C. Plaintiff's Claim Under the MMPA
Defendant argues Plaintiff cannot succeed on his claim brought under the MMPA because Plaintiff never made an installment payment on the Vehicle. Section 407.025 of the MMPA, in relevant part, states, "Any person who purchases or leases merchandise primarily for personal, family or household purposes and thereby suffers an ascertainable loss of money or property, real or personal" may bring an action for a violation of the MMPA. Here, Plaintiff alleges he lost both possession of the Vehicle due to Defendant's alleged failure to provide adequate notice and wrongful repossession and that he lost money as a result of Defendant's alleged inclusion of improper fees and charges paid at the time he executed the Kansas Installment Contract. Under the MMPA, either of these allegations, if true, is sufficient to meet the MMPA's "ascertainable loss of money or property" requirement. Therefore, Plaintiff has met his initial burden of demonstrating he suffered an "ascertainable loss of money or property," and material issues of fact remain.
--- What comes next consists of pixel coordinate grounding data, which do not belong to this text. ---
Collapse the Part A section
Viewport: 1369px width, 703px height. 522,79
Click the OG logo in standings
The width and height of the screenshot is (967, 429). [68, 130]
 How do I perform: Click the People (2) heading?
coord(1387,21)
D. Plaintiff's Claim for Conversion
Defendant's final argument is that Plaintiff cannot succeed on his common law conversion claim because at the time Defendant's agent repossessed the Vehicle, Plaintiff was in default under the terms of the Kansas Installment Contract. Under Missouri law, conversion may be shown by establishing: (1) a tortious taking; (2) any use or appropriation to the use of the person in possession, indicating a claim of right in opposition to the true owner's rights; or (3) by a refusal to give up possession to the owner on demand, even though the defendant's original possession of the property was proper." Mackey v. Goslee, 244 S.W.3d 261, 263-64 (Mo. Ct. App. 2008) (quotation omitted). Each theory above requires a plaintiff to "show title to, or a right of property in, and a right to the immediate possession of the property concerned at the alleged date of conversion." Bell v. Lafont Auto Sales, 85 S.W.3d 50, 54 (Mo. Ct. App. 2002).
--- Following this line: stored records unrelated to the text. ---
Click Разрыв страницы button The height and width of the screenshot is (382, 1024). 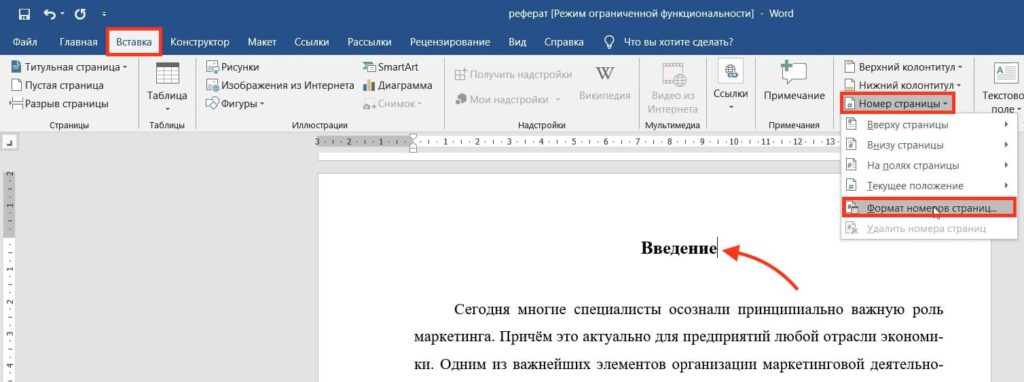[x=59, y=103]
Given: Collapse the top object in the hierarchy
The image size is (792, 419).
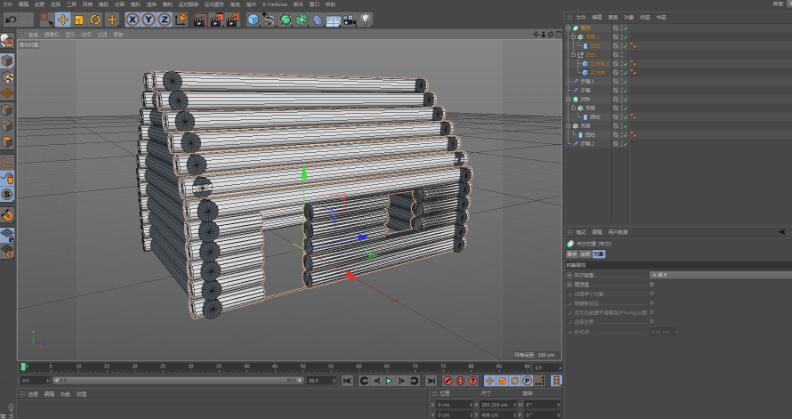Looking at the screenshot, I should [x=570, y=28].
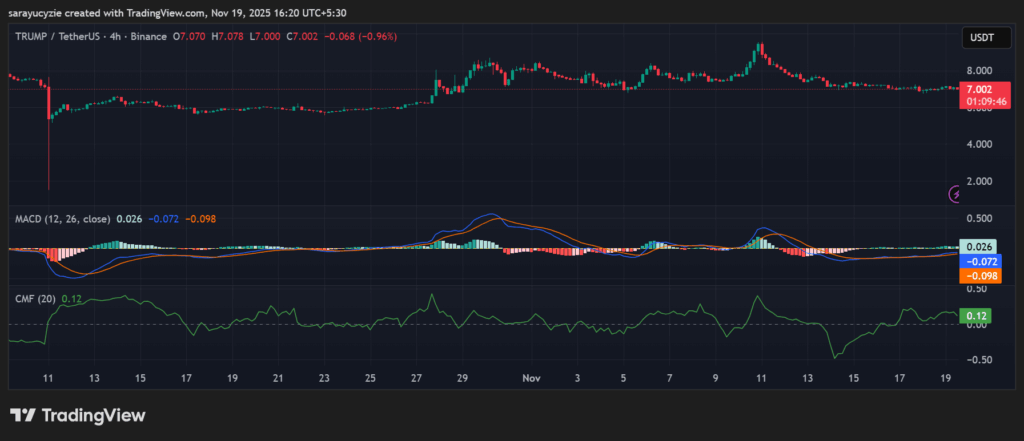Click the CMF (20) indicator label
This screenshot has width=1024, height=441.
click(x=33, y=298)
Here, it is questionable whether Plaintiff can demonstrate he had title to, or a right of property in, the Vehicle at the time it was repossessed and that he had an immediate right of possession when the Vehicle was repossessed. It is undisputed that Plaintiff was in default under the Kansas Installment Contract for failure to make payments on the Vehicle. However, the Kansas Installment Contract's default provision states, in relevant part, "REMEDIES: If you are in default on this Contract and, if applicable, we gave you any required notice of right to cure for failure to make a required payment and you failed to cure any default . . . We may immediately take possession of the Property by legal process or self-help." (Kansas Installment Contract) (emphasis added).
One of the main issues to be decided in this case is whether Defendant gave Plaintiff the notice statutorily required. If it is determined that Defendant's notice was deficient, Plaintiff's claim for conversion is viable given the terms of the Kansas Installment Contract. Thus, material issues of fact remain that must be resolved before finally determining the viability of Plaintiff's conversion claim.
CONCLUSION
The facts of this case and the law applicable to it preclude entry of summary judgment at this time. For the reasons stated above, Defendant's Motion for Summary Judgment is hereby DENIED.